たまに時間があるときは図書館を一周してみますが、
不思議なことに全然読みたい本に出会えない。
同じ「本がある場所」なのに、この違いは一体なぜなのでしょうか。
静かな空間をゆっくり歩き回るものの、
書店で感じるようなワクワク感はなかなか湧いてきません。
なぜ、この違いが生まれるのか
考えてみました。
おそらく私は、本を読みたいという気持ち以上に、
別の何かにワクワクしているのかもしれません。
厳選した本を家に並べる満足感。
自分の価値観を反映した選択への自信。
理想の自分に近づく一歩を踏み出した気分。
そういった感情が、書店での高揚感を生み出しているのではないでしょうか。
なぜ図書館ではこの高揚感が薄いのか。
それは、図書館の本は
「借りるだけ」
だからかもしれません。
家に持ち帰っても、いつかは返さなければいけない。
だから、完全に「自分のもの」にはならない。
つまり、書店で感じるワクワクは、
「読みたい」
という気持ち以上に、
「持ちたい」
「自分のものにしたい」
という欲求が大きいのかもしれません。
また、私の図書館の利用方法も影響しているかもしれません。
効率を重視するあまり、
本との偶然の出会いを楽しむ機会を逃しているのかもしれません。
本棚は夢の貯蔵庫
自宅の本棚を眺めてみると、そこには
「理想の自分」や
「なりたい自分」が
詰まっていることに気づきます。
成功したい自分を映す自己啓発本。
もっと教養を身につけたい自分を表す古典文学。
人間関係を良くしたい自分を示すコミュニケーション術の本。
新しい趣味を見つけたい自分を表現する様々なジャンルの入門書。
本棚は、私たちの夢や希望、そして理想を映し出す鏡なのかもしれません。

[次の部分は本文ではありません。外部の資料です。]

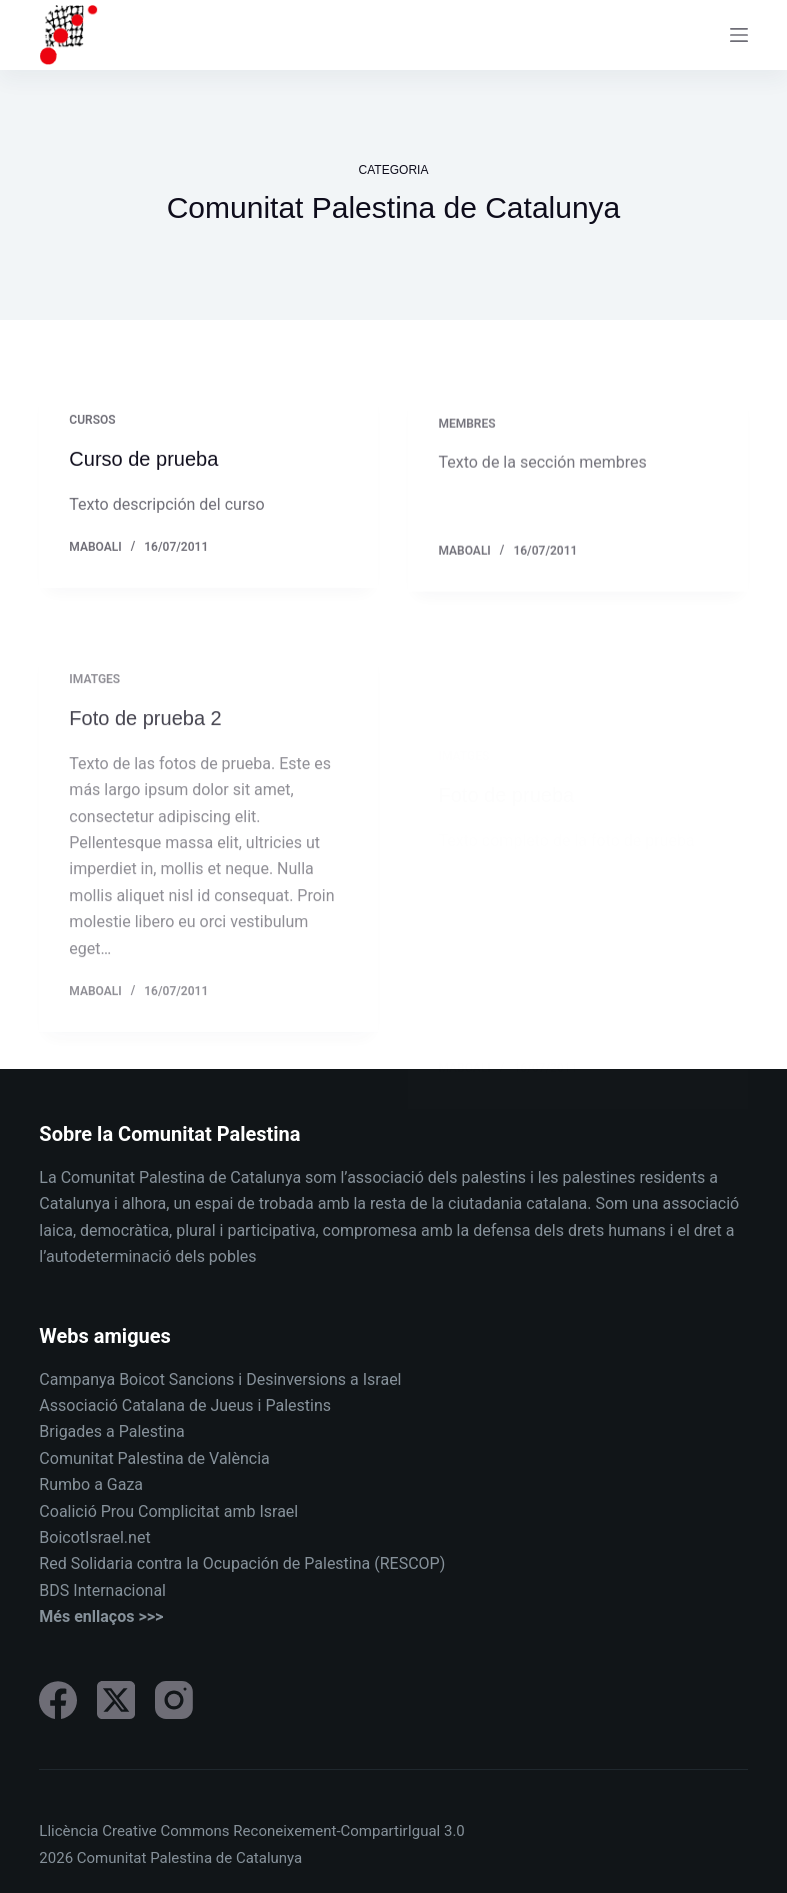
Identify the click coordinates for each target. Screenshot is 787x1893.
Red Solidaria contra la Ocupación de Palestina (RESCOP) (242, 1563)
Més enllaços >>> (101, 1616)
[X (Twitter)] (116, 1700)
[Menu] (739, 35)
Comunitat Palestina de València (154, 1458)
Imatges (94, 700)
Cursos (92, 421)
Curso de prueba (143, 460)
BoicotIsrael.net (94, 1537)
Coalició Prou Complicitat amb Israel (168, 1511)
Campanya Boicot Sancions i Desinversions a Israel (220, 1379)
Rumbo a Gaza (91, 1484)
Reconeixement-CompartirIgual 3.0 (348, 1831)
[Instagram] (174, 1700)
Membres (466, 428)
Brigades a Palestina (111, 1431)
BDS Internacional (102, 1590)
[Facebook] (58, 1700)
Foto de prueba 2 (145, 739)
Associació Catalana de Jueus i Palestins (185, 1405)
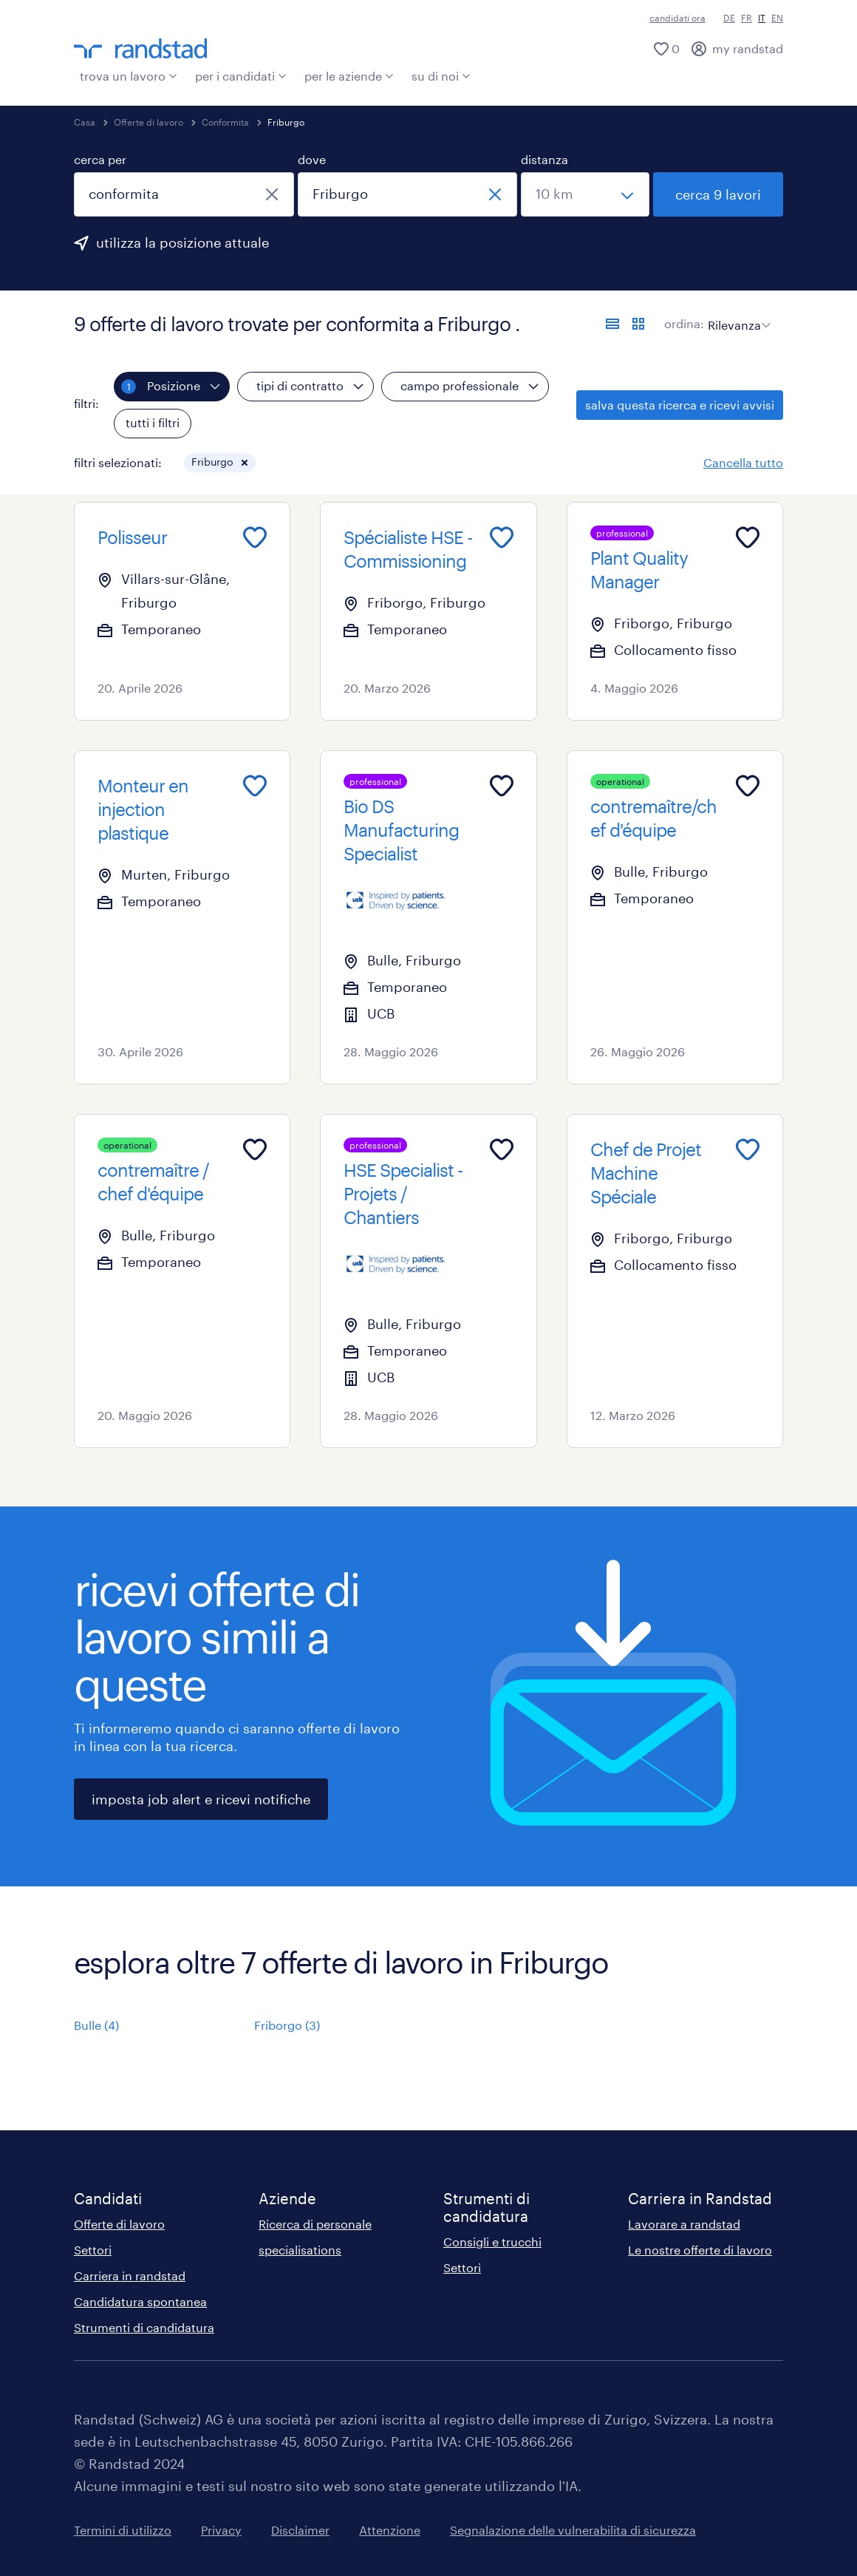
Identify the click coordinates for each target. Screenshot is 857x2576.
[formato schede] (638, 323)
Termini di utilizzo (122, 2530)
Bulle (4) (96, 2025)
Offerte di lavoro (148, 122)
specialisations (300, 2250)
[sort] (736, 314)
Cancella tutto (743, 462)
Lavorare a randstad (684, 2224)
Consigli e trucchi (492, 2242)
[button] (244, 462)
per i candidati (241, 76)
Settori (93, 2250)
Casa (84, 122)
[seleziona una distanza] (585, 194)
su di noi (441, 76)
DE (729, 18)
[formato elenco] (612, 323)
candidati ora (677, 18)
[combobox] (184, 194)
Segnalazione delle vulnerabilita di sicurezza (573, 2530)
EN (777, 18)
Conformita (225, 122)
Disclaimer (300, 2530)
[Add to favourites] (255, 537)
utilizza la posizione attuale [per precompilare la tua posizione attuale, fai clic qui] (182, 242)
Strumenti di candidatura (144, 2327)
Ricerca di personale (315, 2224)
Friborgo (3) (287, 2025)
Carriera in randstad (129, 2276)
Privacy (221, 2530)
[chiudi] (271, 194)
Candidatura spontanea (140, 2301)
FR (746, 18)
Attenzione (389, 2530)
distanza (544, 159)
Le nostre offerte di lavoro (700, 2250)
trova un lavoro (128, 76)
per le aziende (349, 76)
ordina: (684, 323)
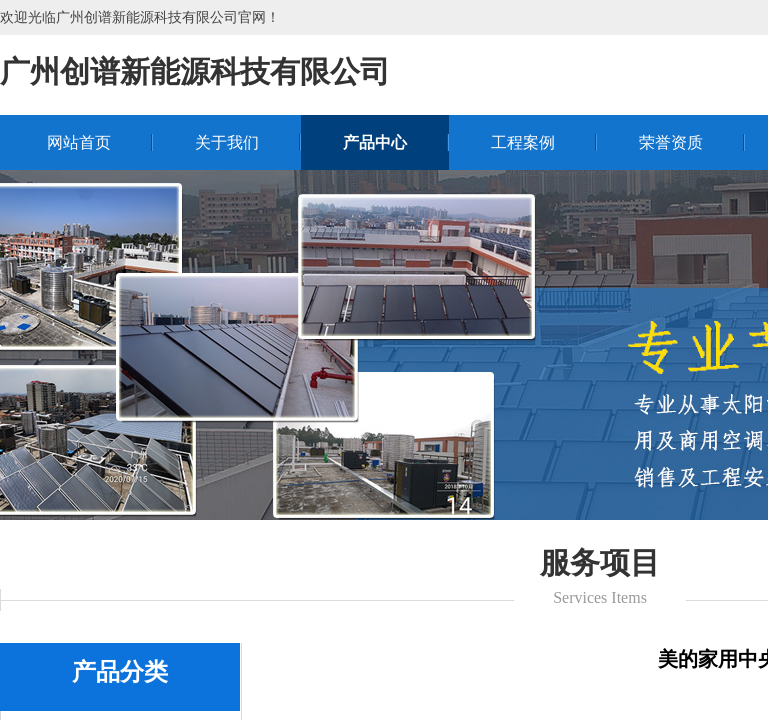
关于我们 (227, 142)
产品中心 (375, 142)
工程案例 (523, 142)
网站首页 (79, 142)
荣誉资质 (671, 142)
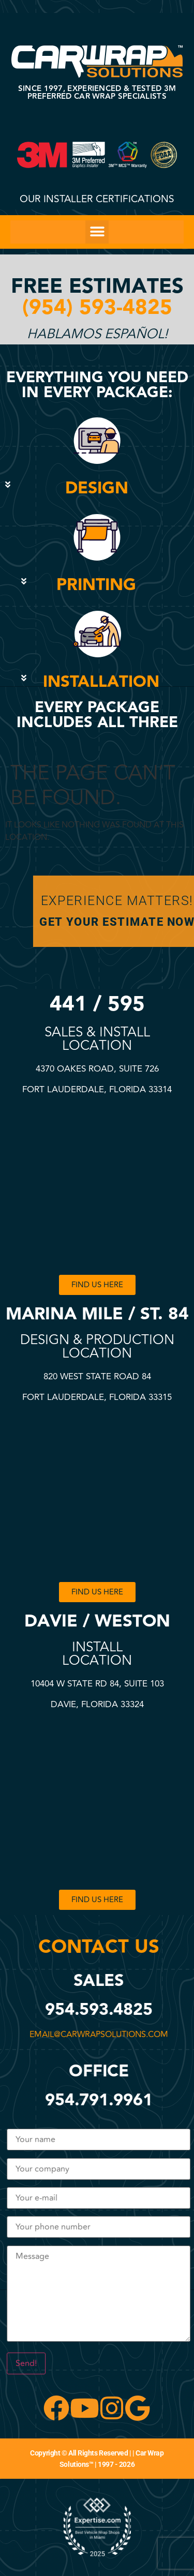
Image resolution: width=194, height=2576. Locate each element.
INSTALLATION (101, 682)
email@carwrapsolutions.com (101, 2034)
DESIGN (96, 488)
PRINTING (96, 585)
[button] (97, 232)
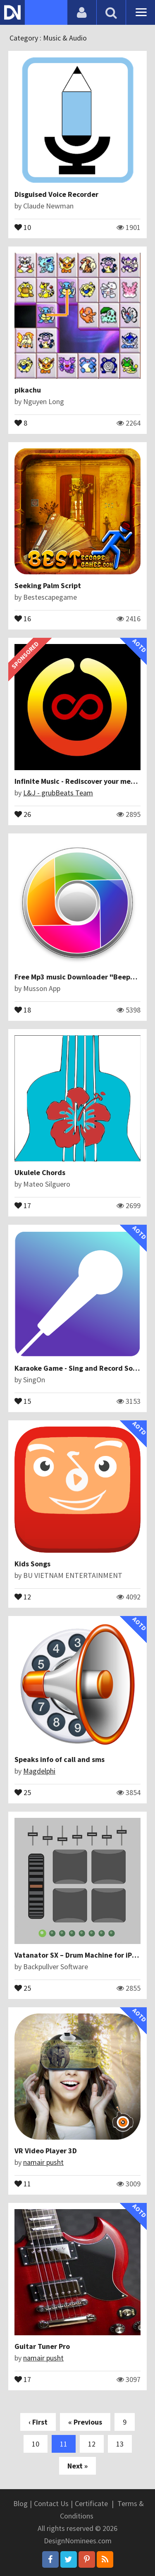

だからこそ、
本屋さんであんなにワクワクするのでしょう。
新しい本を手に取るたびに、自分の可能性が広がるような、そんな気持ちになれるから。
「読む」ことの本当の意味
でも、ふと立ち止まって考えてみます。
本当に大切なのは、本を「持つこと」でしょうか?
確かに、本を買って所有する喜びはあります。
でも、本当の喜びは「読むこと」にあるはずです。
図書館の本でも、書店で買った本でも、
私たちの人生を変えるのは、
その中身であり、読んだ後の自分の変化なのです。
一冊の本との出会いが、新しい視点を与えてくれたり、
心に響く言葉に出会えたり、
あるいは自分の考えを深められたり。
そんな体験こそが、本を読む本当の醍醐味なのかもしれません。